◆ **DIRECTIONS FOR THIS TASK**:
Reproduce the stretch of records from the line containing "Where should I click to: Click" through the line containing "The height and width of the screenshot is (121, 200).", without any change.

◆ **RECORDS FOR THIS TASK**:
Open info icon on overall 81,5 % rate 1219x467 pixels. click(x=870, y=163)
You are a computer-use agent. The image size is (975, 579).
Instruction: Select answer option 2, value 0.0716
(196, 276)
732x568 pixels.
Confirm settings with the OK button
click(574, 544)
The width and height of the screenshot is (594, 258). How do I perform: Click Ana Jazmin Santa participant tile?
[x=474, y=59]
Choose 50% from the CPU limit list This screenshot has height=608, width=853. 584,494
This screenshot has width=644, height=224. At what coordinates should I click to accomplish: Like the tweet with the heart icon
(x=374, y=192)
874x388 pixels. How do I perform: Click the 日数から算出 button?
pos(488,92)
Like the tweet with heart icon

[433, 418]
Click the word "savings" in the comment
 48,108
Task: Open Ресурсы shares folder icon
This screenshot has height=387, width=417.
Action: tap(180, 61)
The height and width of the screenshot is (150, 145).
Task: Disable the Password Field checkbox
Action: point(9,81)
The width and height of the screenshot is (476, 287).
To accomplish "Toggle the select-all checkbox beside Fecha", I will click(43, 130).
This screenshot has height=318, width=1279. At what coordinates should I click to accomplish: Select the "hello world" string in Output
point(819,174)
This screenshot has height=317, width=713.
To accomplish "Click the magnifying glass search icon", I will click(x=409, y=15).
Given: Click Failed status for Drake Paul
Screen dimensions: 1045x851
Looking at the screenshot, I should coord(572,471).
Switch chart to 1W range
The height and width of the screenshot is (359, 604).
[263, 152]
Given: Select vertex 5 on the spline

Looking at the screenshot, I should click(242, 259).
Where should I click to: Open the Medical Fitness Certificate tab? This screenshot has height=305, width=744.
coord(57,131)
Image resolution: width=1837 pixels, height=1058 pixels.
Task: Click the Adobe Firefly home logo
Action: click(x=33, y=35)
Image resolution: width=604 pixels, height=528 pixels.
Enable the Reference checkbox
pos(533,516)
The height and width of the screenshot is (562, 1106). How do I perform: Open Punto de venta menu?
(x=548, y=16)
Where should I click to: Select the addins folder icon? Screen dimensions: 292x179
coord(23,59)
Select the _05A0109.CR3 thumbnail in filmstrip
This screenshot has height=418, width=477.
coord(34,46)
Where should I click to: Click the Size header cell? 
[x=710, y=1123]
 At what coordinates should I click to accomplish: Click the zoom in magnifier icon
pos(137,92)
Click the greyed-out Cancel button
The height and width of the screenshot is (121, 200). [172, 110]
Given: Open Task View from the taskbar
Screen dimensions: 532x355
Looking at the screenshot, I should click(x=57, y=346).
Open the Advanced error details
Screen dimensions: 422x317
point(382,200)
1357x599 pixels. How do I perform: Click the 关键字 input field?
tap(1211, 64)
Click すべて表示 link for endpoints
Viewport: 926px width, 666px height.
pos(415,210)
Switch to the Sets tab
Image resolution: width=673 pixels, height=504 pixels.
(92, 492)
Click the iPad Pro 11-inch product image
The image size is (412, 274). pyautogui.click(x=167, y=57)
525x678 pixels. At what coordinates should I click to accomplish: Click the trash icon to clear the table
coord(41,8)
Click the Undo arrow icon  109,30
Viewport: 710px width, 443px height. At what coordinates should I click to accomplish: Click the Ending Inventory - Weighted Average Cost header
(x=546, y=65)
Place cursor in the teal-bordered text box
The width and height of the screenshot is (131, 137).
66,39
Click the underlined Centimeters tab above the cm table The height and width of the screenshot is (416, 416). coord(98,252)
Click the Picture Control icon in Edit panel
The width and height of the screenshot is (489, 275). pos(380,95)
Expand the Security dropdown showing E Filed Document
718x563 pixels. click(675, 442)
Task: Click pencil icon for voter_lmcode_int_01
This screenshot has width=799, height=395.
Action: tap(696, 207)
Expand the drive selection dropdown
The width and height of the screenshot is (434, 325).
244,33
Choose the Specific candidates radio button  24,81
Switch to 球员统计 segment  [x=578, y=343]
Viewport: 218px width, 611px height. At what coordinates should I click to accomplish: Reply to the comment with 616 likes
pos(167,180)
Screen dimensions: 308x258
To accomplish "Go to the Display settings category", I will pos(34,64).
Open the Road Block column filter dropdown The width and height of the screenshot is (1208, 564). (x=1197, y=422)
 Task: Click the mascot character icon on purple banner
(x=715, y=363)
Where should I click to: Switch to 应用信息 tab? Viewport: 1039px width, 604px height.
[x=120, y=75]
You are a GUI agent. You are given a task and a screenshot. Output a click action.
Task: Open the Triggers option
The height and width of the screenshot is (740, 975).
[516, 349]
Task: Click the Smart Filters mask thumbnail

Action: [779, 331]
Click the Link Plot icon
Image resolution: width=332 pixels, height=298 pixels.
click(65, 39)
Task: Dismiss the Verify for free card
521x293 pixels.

◆ **SOLUTION FOR THIS EXERCISE**:
Where should I click to: Click the Size header cell? 
[x=710, y=1123]
 At what coordinates should I click to accomplish: Click the zoom in magnifier icon
pos(137,92)
Click the greyed-out Cancel button
The height and width of the screenshot is (121, 200). [172, 110]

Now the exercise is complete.